Alors qu'Iratxe Sorzabal et David Pla seront jugés les 4 et 5 février prochains par le tribunal correctionnel de Paris, des chefs d'association de malfaiteurs, d'infractions liées à la législation sur les armes, port de faux documents et recel de financement du terrorisme, Flores et Sagarzazu n'auront pas à s'assoir sur le banc des accusés. Après avoir été libérés et placés sous contrôle judiciaire dans les semaines qui ont suivi leur incarcération, leurs avocates ont demandé un non-lieu.

La demande a été suivie par le parquet dans le cas de Ramuntxo Sagarzazu. Ce dernier avait déclaré devant les enquêteurs qu'il s'était rendu dans ces lieux afin de discuter du processus de paix avec les membres d'ETA. "Il apparaît que ses déclarations constantes consistant à dire qu'il était arrivé le jour même de son interpellation au domicile de François Flores dans le seul but de rencontrer clandestinement Iratxe Sorzabal et David Pla, afin de discuter du processus de paix, n'ont été contredites par aucun élément du dossier", estime le procureur. Le juge d'instruction a rejoint le parquet dans sa position et considère en plus que le passé de Ramuntxo Sagarzazu, condamné en 2010 pour son appartenance à ETA, ne permettait pas, à lui seul, de déduire l'existence d’une infraction.

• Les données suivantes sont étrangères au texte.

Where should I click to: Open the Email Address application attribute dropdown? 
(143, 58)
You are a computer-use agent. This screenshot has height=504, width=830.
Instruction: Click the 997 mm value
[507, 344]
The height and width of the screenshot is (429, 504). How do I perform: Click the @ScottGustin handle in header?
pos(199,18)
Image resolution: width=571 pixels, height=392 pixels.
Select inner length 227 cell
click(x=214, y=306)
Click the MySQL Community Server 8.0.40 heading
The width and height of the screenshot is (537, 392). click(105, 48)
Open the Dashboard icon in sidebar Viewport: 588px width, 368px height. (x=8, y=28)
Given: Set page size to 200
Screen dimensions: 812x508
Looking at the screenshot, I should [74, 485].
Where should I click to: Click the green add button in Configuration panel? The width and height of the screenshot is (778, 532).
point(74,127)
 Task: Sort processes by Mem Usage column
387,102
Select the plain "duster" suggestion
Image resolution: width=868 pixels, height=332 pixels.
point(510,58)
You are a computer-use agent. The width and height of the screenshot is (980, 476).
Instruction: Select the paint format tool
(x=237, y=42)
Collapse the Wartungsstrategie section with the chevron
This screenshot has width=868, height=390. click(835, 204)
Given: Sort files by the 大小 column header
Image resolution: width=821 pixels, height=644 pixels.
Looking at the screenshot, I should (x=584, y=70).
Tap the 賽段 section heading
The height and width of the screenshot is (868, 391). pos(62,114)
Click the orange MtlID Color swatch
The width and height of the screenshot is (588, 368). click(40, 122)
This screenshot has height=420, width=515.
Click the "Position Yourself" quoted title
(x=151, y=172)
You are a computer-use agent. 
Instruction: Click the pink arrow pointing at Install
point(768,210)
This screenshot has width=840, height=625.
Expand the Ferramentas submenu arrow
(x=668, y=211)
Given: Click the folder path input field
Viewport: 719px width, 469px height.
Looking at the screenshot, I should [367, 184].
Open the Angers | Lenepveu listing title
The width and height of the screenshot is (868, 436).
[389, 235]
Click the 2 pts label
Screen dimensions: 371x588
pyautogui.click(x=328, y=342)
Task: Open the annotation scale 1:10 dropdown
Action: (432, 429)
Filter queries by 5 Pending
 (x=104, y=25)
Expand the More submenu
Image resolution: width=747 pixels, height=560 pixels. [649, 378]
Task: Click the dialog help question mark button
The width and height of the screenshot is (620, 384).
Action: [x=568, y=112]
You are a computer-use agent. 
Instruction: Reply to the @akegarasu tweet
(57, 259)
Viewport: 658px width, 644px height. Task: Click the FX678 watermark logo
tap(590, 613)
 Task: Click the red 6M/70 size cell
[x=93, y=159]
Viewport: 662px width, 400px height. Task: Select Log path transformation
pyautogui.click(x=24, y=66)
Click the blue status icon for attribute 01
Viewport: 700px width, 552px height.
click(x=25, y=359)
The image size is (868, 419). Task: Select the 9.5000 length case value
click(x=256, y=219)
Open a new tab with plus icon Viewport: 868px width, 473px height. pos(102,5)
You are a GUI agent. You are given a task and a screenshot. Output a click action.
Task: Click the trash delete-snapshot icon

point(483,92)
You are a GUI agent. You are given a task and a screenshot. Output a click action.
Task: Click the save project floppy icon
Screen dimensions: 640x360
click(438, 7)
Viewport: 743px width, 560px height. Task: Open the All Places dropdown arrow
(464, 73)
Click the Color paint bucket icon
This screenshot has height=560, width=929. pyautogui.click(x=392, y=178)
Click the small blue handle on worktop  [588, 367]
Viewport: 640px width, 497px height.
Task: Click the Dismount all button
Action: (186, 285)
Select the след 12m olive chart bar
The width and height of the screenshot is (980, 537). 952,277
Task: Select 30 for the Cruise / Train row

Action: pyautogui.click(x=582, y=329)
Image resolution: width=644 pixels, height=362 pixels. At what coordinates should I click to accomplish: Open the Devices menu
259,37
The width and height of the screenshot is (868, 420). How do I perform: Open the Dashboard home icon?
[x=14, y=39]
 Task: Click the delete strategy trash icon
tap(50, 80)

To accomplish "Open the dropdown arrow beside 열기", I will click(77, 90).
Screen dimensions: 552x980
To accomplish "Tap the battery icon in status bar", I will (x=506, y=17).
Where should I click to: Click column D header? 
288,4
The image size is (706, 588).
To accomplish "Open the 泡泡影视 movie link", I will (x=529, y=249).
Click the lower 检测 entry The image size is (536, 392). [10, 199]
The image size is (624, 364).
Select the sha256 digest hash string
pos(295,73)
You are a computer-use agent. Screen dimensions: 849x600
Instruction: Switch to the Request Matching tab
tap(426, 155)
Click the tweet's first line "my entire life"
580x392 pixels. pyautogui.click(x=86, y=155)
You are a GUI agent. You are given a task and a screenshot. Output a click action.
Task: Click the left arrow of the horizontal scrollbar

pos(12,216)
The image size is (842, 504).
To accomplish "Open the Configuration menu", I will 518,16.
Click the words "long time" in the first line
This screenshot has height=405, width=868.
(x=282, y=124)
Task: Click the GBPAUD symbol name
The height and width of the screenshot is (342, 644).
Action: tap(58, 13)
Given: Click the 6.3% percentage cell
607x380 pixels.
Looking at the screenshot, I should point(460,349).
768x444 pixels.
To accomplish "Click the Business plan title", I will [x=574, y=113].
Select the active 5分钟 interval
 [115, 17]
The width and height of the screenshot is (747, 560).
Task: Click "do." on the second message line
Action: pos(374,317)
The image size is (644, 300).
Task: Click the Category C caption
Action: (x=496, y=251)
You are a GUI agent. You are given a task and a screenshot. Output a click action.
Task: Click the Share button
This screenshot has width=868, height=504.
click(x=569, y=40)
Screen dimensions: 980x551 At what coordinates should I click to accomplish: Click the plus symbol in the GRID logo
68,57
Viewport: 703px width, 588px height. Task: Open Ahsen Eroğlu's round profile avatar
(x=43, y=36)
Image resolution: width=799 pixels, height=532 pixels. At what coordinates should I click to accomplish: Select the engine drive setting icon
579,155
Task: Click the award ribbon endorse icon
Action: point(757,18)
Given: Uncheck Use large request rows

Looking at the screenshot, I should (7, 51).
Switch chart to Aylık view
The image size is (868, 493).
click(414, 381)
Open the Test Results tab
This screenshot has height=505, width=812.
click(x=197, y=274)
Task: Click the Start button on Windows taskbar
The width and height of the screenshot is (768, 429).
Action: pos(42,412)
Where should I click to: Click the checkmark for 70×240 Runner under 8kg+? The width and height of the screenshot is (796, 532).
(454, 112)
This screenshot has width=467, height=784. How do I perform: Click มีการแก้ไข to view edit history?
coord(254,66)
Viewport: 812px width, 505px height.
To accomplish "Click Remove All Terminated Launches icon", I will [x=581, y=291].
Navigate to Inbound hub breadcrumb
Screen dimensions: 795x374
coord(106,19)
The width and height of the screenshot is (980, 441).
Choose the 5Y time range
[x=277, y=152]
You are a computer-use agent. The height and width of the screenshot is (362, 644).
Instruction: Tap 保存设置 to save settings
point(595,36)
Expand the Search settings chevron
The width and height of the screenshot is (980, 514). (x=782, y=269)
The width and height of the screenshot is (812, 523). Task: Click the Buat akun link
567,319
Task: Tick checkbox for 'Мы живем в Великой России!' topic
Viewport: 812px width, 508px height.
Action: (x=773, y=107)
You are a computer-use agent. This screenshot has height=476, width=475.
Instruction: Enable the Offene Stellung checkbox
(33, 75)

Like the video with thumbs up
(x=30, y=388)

Jusque-là, "le moindre contact avec des membres d'ETA était poursuivi pour association de malfaiteurs", commente l'avocate Xantiana Cachenaut. Le contexte politique du Pays Basque a tout de même été pris en compte par d'autres magistrats. C'est le cas de deux juges des libertés et de la détention et d'une cour d'appel, amenés à se prononcer sur des placements sous contrôle judiciaire, pour les uns, et sur la suspension de peine pour l'autre.

Opposé au non-lieu

En revanche, concernant Pantxo Flores, le parquet ne s'est pas associé à la demande de son avocate et s'est opposé au non-lieu. "Il considère que mon client ne pouvait pas ignorer que ses hôtes étaient des membre d’ETA et que le gîte avait été loué de façon atypique", explique Me Cachenaut. Il a donc demandé le renvoi pour association de malfaiteurs. Le magistrat instructeur ne l’a pas vu ainsi et a fait droit à la demande du non-lieu. S'en est suivi un appel du procureur.

Finalement, le 5 octobre dernier, la cour d’appel a confirmé le raisonnement du juge d’instruction, considérant que les explications sur les modalités de location étaient circonstanciées. "S'agissant de François Flores (…) il ne peut être considéré comme ayant participé à une association de malfaiteurs terroristes (…) à l’instar d’Erramun Sagarzazu, les seuls éléments qui peuvent lui être reprochés sont d’avoir été au contact de membres de l’organisation terroriste ETA dans l’unique but de discuter du processus de paix ou de permettre sa discussion", enfonce-t-elle le clou. Elle ajoute : "la seule mise en examen dans la procédure de terrorisme suite à son interpellation en 2007 ne saurait étayer une adhésion de l’intéressé à l’ETA, ou la volonté d’apporter une aide logistique à Iratxe Sorzabal et David Pla dans leur action clandestine". Le Baigorriar avait en 2007 été arrêté dans l’opération contre le bar Kalaka de Saint-Jean-Pied-de-Port, puis incarcéré. Plus de onze ans après, il est toujours dans l’attente d’un procès.